Foram ouvidas 28 pessoas, entre testemunhas, vítimas e quatro réus. No caso dos sobreviventes do incêndio, reviver o dia 27 de janeiro de 2013 é ainda mais difícil.

“Fica tudo mais grave porque a situação é revivida ao lado de outras pessoas que também passaram pela mesma situação. Muitas vezes acaba trazendo uma sensação de forte emoção, mobiliza e fica um pouco difícil da pessoa levar adiante o depoimento, mesmo que ela tenha esperado muito por isso”, afirma Luciana Siqueira.

De acordo com a promotora Lucia Helena Callegari, a situação foi agravada pelo modo que algumas defesas interrogaram as vítimas. “Elas foram massacradas por algumas das defesas, essas pessoas já estão fragilizadas e esse massacre não é legal”.

Fátima acrescenta: “acho quase criminoso usar das fragilidades que cada sobrevivente está passando em prol do seu benefício”.

As consequências de reviver o trauma

Cerca de 30 familiares fizeram questão de estar no julgamento

Cerca de 30 familiares fizeram questão de estar no julgamento

RENAN MATTOS/FUTURA PRESS - 5.12.2021

Cada pessoa reage de uma forma diferente ao julgamento.

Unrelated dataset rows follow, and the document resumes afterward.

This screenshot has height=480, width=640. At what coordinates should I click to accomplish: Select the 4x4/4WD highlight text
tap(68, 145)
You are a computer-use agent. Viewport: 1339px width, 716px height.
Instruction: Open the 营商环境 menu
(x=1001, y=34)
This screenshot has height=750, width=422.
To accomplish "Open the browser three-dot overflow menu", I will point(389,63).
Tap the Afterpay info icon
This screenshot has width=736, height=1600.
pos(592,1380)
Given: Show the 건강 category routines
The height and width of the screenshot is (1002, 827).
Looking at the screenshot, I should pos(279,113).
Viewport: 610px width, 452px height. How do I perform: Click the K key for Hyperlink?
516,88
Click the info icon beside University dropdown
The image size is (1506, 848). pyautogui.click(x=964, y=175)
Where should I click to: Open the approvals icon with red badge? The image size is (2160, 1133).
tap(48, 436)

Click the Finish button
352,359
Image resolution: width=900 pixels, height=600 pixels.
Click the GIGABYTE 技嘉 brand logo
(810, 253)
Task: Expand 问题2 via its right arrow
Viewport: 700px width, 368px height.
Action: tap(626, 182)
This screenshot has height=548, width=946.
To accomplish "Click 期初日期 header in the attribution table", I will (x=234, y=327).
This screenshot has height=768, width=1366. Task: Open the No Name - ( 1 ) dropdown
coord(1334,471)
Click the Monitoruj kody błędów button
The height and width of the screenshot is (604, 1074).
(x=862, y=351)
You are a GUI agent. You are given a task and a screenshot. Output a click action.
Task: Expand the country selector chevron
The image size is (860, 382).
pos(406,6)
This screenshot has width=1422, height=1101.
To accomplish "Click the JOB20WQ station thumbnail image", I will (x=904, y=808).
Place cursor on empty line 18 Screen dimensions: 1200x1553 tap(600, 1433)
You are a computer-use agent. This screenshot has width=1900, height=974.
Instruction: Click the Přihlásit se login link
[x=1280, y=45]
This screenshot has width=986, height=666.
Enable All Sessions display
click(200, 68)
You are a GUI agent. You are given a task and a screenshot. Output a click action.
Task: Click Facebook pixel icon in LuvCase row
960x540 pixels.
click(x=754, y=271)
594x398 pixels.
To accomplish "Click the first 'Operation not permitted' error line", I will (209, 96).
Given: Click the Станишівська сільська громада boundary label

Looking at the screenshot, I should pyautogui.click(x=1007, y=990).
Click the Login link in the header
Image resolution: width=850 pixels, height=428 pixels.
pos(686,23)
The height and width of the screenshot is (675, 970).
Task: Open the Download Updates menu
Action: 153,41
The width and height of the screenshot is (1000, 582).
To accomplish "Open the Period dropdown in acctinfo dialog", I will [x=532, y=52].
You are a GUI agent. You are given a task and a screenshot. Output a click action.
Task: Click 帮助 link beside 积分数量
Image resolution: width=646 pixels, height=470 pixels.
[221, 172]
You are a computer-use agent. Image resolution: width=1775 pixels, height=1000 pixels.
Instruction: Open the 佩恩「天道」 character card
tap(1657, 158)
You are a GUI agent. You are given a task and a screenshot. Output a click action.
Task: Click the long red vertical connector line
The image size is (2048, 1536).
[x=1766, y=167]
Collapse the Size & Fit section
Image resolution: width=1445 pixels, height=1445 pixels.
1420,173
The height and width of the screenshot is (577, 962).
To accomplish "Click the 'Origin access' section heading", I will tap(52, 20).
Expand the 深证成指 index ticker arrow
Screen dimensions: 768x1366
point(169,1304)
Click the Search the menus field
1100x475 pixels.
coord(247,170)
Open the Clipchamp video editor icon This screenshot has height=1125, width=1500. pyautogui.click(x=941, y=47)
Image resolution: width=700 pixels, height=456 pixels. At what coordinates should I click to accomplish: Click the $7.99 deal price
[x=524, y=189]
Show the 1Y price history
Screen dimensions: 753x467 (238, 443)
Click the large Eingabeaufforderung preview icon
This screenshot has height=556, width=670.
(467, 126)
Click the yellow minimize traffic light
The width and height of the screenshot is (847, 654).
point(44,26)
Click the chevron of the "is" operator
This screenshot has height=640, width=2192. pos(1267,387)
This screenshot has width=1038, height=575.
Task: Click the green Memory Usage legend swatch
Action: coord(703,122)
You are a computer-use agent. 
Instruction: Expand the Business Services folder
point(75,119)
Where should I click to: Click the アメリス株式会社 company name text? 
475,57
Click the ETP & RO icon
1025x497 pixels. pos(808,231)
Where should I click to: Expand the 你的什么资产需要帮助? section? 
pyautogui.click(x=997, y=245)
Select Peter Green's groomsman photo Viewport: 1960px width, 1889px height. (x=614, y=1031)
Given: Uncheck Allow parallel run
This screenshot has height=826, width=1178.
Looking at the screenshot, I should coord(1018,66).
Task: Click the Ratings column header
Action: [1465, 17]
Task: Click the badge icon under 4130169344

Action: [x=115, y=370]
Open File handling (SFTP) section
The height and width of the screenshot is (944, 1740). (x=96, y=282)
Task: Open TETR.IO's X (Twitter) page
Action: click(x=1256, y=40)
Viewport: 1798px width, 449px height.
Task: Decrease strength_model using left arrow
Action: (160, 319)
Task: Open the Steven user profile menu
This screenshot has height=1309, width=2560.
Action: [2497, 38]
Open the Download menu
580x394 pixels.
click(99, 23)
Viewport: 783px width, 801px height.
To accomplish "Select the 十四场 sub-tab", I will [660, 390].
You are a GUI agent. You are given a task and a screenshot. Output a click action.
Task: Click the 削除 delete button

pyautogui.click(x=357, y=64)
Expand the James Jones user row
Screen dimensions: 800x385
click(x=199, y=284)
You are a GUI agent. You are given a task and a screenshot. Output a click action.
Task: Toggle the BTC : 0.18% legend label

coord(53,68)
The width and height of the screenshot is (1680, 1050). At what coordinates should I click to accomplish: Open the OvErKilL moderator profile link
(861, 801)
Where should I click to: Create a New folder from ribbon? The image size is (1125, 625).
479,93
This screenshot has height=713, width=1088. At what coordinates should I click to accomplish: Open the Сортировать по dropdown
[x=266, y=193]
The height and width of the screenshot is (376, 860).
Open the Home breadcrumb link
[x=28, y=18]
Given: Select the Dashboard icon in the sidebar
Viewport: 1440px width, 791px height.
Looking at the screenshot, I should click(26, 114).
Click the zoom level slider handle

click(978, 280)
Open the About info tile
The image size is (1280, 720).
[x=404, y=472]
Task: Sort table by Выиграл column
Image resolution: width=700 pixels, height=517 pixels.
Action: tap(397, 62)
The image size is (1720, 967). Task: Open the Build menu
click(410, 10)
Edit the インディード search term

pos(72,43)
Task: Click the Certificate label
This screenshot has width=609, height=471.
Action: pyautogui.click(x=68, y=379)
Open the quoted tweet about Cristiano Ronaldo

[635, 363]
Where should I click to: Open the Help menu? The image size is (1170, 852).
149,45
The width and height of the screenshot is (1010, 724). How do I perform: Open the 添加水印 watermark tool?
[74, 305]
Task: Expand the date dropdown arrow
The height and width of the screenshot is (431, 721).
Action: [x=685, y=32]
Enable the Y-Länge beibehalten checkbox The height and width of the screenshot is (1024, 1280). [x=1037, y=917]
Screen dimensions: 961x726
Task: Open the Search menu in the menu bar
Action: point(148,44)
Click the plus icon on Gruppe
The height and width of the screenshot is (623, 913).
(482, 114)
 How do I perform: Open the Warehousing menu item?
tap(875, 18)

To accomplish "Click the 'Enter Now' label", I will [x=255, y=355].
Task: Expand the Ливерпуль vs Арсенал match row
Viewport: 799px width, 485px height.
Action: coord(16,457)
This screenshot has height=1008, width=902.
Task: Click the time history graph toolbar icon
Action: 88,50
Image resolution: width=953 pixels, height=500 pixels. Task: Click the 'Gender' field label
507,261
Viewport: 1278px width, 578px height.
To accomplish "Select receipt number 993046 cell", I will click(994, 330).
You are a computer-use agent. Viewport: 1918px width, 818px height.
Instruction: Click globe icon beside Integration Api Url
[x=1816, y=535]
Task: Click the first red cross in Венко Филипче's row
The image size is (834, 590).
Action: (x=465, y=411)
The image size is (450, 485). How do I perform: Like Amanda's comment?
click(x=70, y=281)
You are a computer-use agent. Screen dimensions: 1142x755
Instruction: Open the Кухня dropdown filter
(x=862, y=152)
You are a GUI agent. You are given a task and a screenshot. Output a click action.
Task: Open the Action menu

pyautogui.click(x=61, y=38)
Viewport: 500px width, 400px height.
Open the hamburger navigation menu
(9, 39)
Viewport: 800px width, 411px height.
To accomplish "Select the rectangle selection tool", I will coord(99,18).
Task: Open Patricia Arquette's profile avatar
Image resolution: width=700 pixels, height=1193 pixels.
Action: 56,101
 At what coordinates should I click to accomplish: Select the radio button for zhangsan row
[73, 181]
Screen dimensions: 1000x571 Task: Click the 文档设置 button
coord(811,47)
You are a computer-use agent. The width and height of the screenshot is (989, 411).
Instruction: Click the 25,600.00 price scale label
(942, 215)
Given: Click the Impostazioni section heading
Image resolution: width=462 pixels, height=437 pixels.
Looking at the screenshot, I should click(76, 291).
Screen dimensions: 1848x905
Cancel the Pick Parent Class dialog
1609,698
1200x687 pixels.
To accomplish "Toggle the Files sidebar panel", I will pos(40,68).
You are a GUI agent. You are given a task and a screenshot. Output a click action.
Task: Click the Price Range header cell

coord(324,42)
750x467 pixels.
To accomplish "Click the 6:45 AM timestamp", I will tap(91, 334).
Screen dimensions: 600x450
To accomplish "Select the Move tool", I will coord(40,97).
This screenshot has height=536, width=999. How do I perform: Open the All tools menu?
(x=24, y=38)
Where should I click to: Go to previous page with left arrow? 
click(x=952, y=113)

A psiquiatra explica que é comum haver um novo trauma após reviver momentos dolorosos. “Algumas fazem questão de acompanhar o julgamento, mas pode acontecer de a revivência se tornar um novo trauma em cima do que já existia”. 

“Em outros familiares ou vítimas pode desencadear flash back, perturbações do sono, do apetite e da saúde de forma geral, aparecendo os sintomas que chamamos de somáticos, como enxaqueca, dores de cabeça, mal estar gástrico por conto do estresse que estão sendo submetidos”, alerta a médica.

Para Fátima, mãe de Rafael Carvalho, todo o sofrimento vivido nesses dez dias tem uma razão de existir. “Não é fácil estarmos aqui. Estamos pelos nossos filhos, para honrar nossos filhos, eles não podem ter ido em vão. Tem que ter uma resposta para que tenhamos uma sociedade melhor. Nós pensamos que isso não pode se repetir e para isso precisa ter justiça”, desabafa ela.

Como ficam vítimas e familiares após sentença?

Da mesma forma que as reações de reviver um trauma são individuais, Luciana Siqueira ressalta que o resultado de um julgamento também tem consequências diferentes em cada um dos familiares ou vítimas.

“O que imaginamos é que quando a justiça é feita, de alguma forma a pessoa consegue dizer o que aconteceu e ela se sente ouvida, legitimada, pode trazer um senso de justiça e ser um passo de melhora. É uma resolução para que a pessoa consiga ou virar a página ou ter o ‘vida que segue’ vamos dizer assim”, pontua a médica

“Mas para outros não muda nada. A vida é o bem maior e que não vai ser um julgamento que não vai trazer ninguém de volta. É um ritual, é algo que a justiça permite. É algo civilizatório, quando certas coisas acontecem, é necessário apurar se houve o crime, reconhecer e dar devida legitimidade aos fatos”, finaliza a psiquiatra do Hospital das Clínicas de São Paulo.